Improve the speed of recursive inspections
wata727 opened this issue · comments
Introduction
After merging #1918, modules that called many child modules experienced a noticeable performance degradation. The company I work for has over 200 root modules with calls to over 40 child modules. Previously, recursive inspections took about 1 minute to complete, but now that local modules are being called, it now takes nearly 5 minutes.

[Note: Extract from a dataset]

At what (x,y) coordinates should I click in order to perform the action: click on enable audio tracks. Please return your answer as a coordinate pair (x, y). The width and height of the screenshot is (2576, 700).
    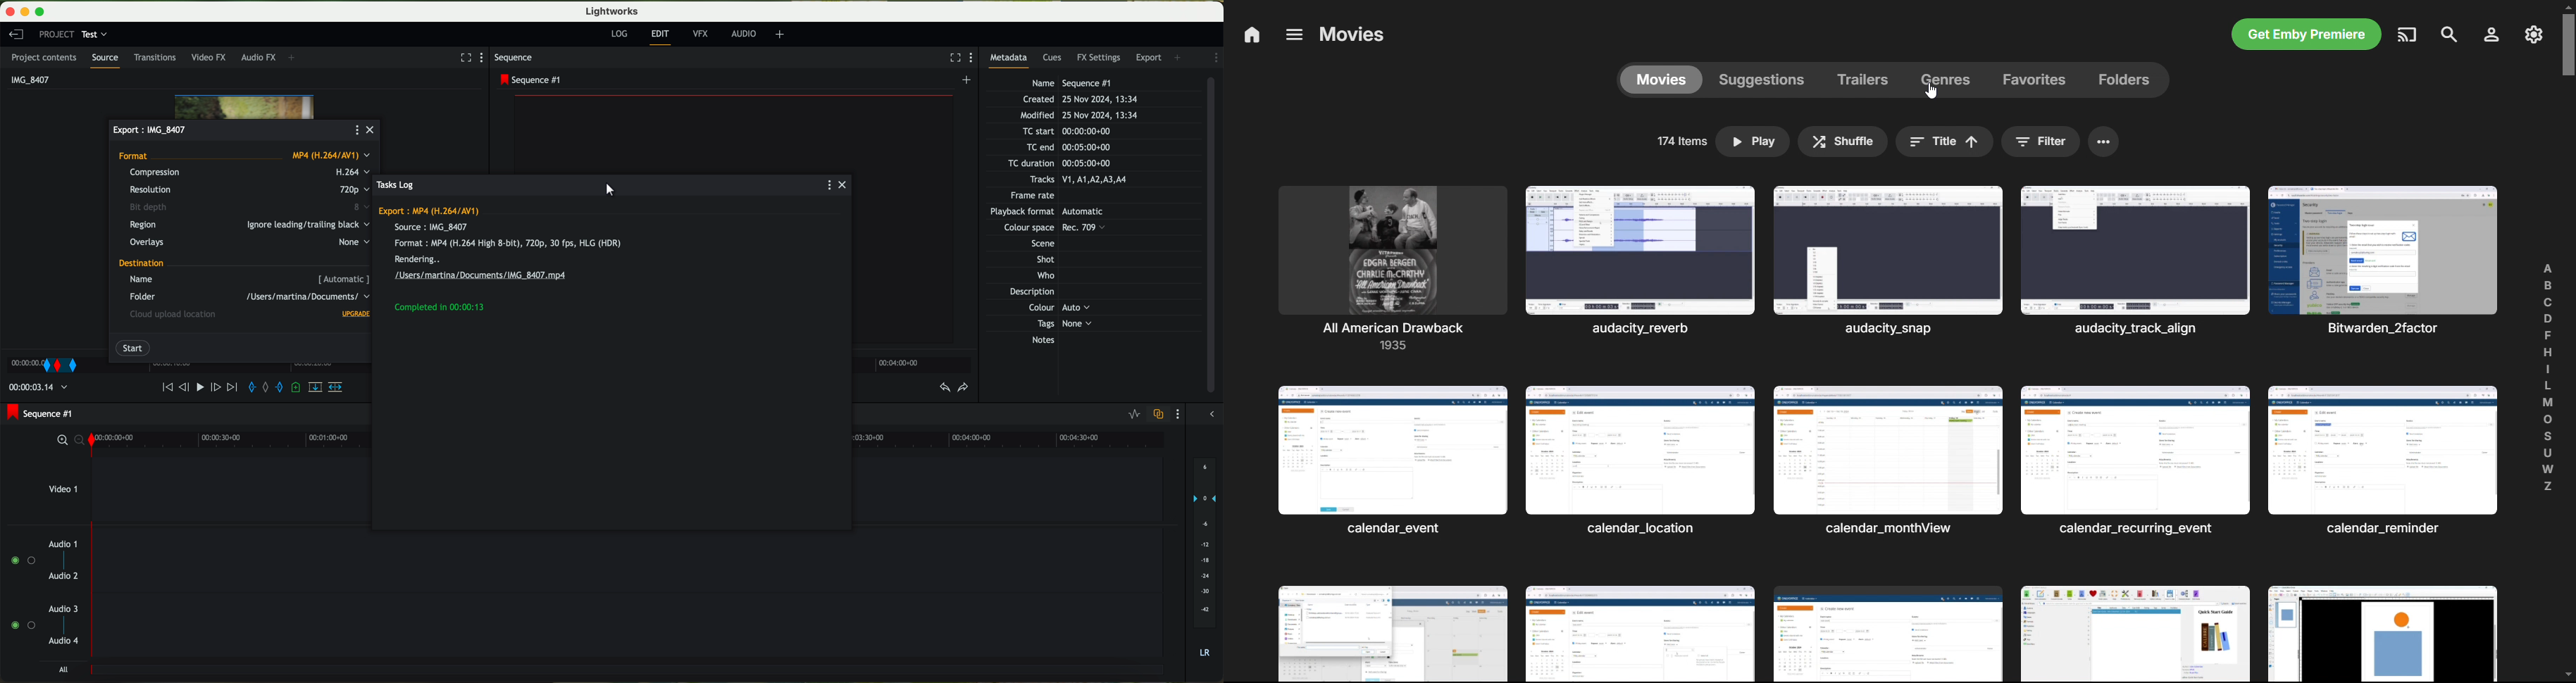
    Looking at the image, I should click on (21, 593).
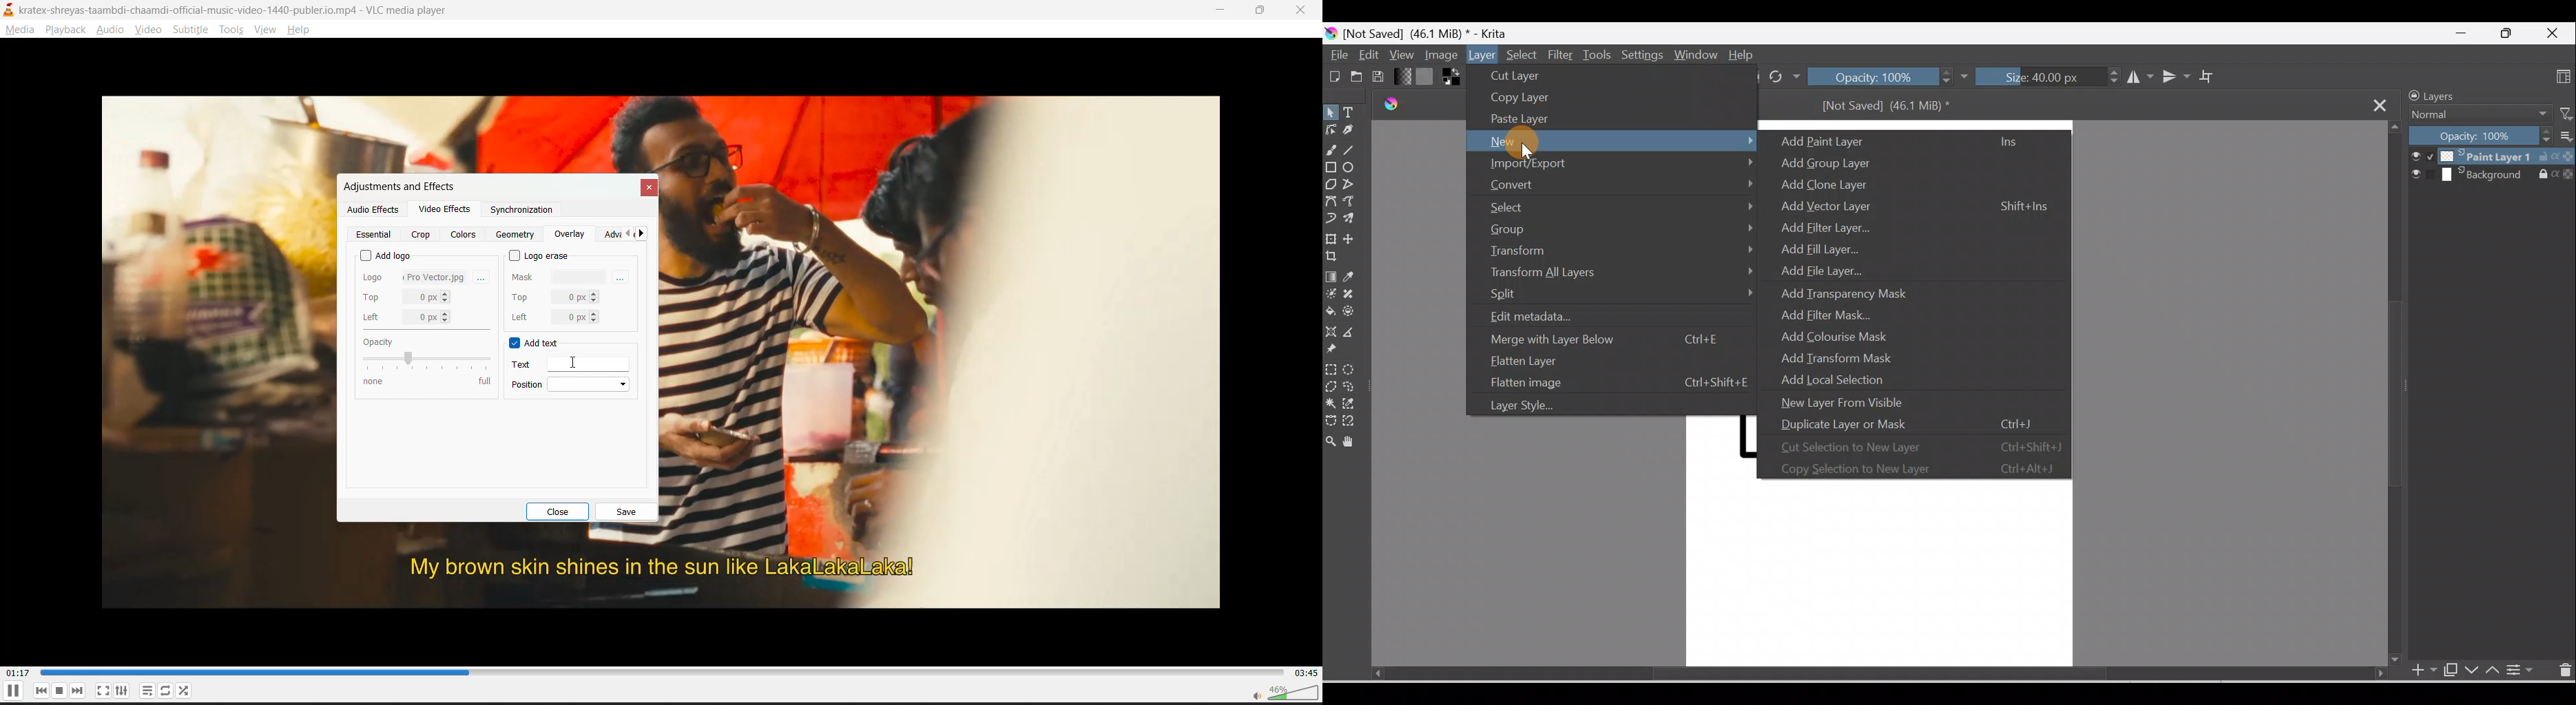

Below are the minimal steps to reproduce this issue:
plugin "terraform" {
enabled = false
}
plugin "google" {
enabled = true
version = "0.26.0"
source = "github.com/terraform-linters/tflint-ruleset-google"
}
module "module" {
source = "./module"
count = 50
}
$ time tflint
real 0m1.642s
user 0m1.779s
sys 0m1.753s
$ time tflint --call-module-type none
real 0m0.056s
user 0m0.037s
sys 0m0.065s
Although the performance degradation in this example is small, it can add up to significant slowdowns.
Proposal
There are 3 solutions to this kind of issue.
Improve the speed of inspection for a single module
We can improve the speed of recursive inspections by speeding up inspecting on a single module. This can mainly be achieved by parallelizing runners.
In the current design, each module call starts a new gRPC server, and the ruleset checks for each one sequentially. So if a ruleset has 100 rules and a module calls 50 child modules, the rules will be evaluated 5000 times in total. This design has the advantage that the ruleset does not need to distinguish between root and child modules, but it is too much waste in terms of performance.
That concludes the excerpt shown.